Texte du document —

* * * * * * *

Par Mohamed Abdel Azim

Au moins 2 000 membres des forces armées irakiennes ont été tués il y a quelques jours. C’est un lourd bilan qui reflète la férocité des combats menés depuis six semaines à Mossoul contre le groupe Etat islamique (Daech). Le nombre de tués, parmi les forces armées irakiennes, est monté en flèche depuis le début de l’offensive lancée contre le dernier grand bastion irakien des djihadistes de Daech, le 17 octobre 2016.

Daech, le Léviathan islamiste

Inconnue et isolé jusqu’en 2010, c’est dans l’ombre des grands mouvements sociaux qui éclatent dans le monde arabe en 2011, que Daech part en croisade contre la volonté d‘émancipation exprimée par la jeunesse de Tunis, du Caire, de Sanaa, de Tripoli ou de Damas. Daech trouve alors un terrain pour rallier les déçus qui se jettent dans les bras de l’extrémisme enfoui dans ces sociétés.

* * * * * * *

Consignes écrites —
(a) D'après le texte sur l'offensive de Mossoul, à quelle date l'offensive contre le dernier grand bastion irakien de Daech a-t-elle été lancée ?
(b) Prolongez le texte sur l'offensive de Mossoul à partir de sa dernière phrase.
Les données qui suivent n'ont aucun lien avec le texte sur l'offensive de Mossoul.

Données recueillies —
* * * * * * *

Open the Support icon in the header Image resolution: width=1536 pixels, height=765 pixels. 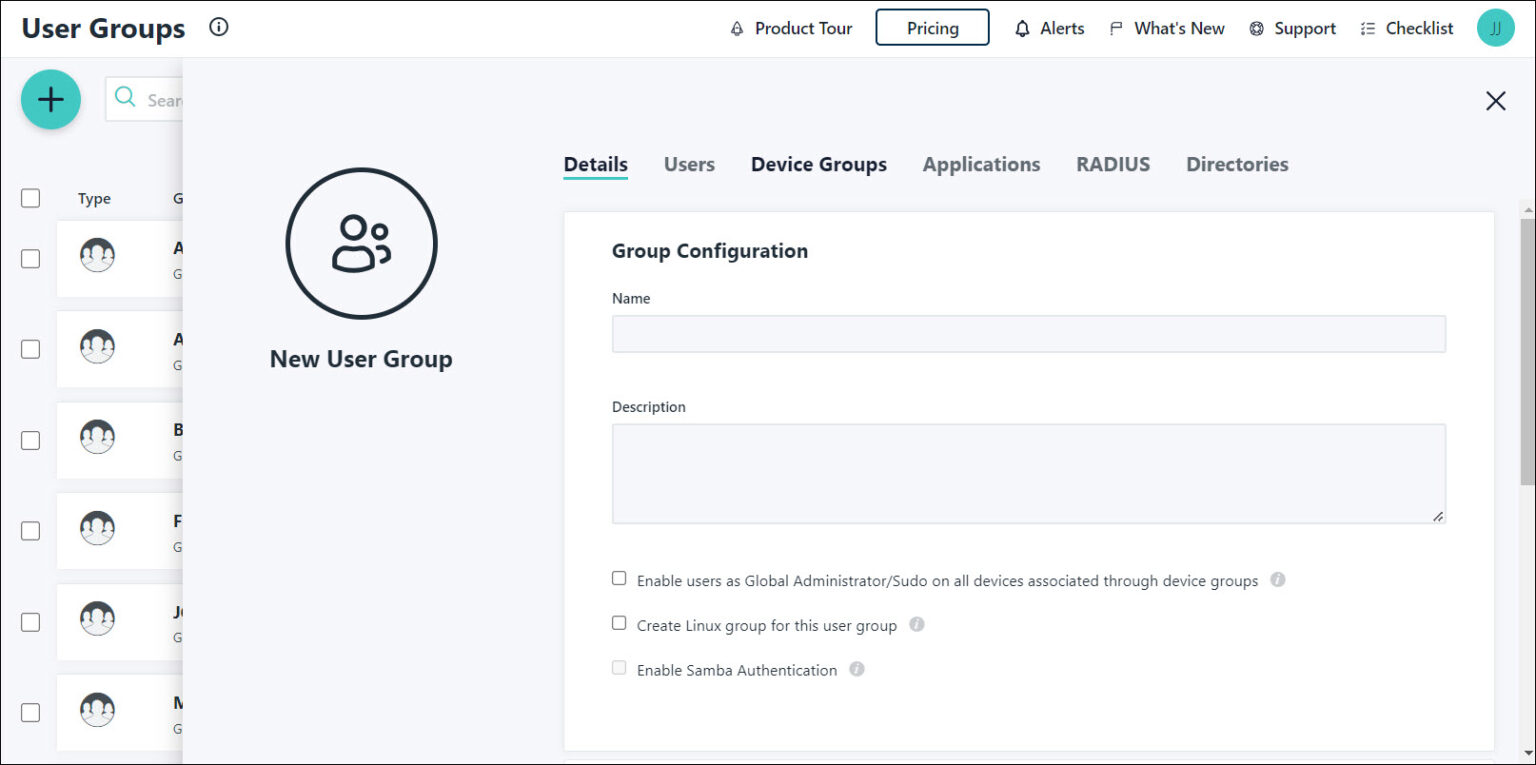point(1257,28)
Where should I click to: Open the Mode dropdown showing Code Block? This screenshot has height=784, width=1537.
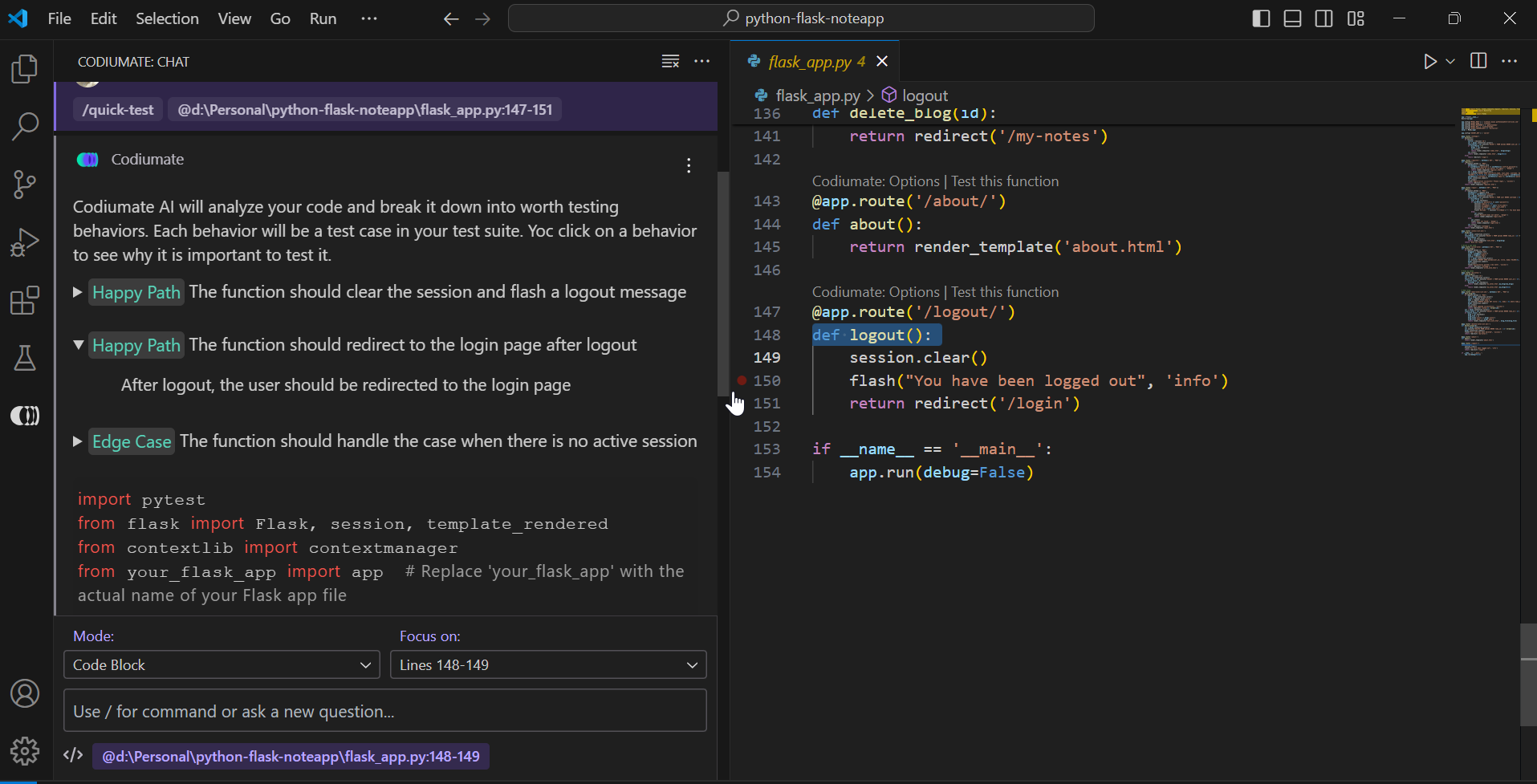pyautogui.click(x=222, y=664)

* * * * * * *

Réponses —
(a) Le 17 octobre 2016.

(b)
Propulsé par le conflit en Syrie, au Yemen et en Libye, Daech attire une partie de la jeunesse contestataire, politiquement déçue et à la recherche de nouvelles valeurs.

L’échec de ces révolutions devient un conducteur et le relais est trouvé dans un nouvel environnement de marketing légitimant la violence à grande échelle. Facilité par l’usage de nouveaux outils de communication : Internet et le Dark web, l’organisation exporte, dès 2014, son savoir-faire terroriste.

Cette idéologie mène ses actions sur deux fronts : interne (le monde arabe) et externe (l’Occident). Dans le monde arabe, la notion de la fitna (division interne) est largement relayée et devient le premier socle sur lequel s’appuie Daech.

L’usage de cette idée fédératrice fait surface, tel un écho aux cris des régimes dictatoriaux brandissant le complot américano-européen contre la “grande démocratie daechienne “.
Daech entre dans la brèche syrienne et s’empare du nord de l’Irak et de l’est de la Syrie.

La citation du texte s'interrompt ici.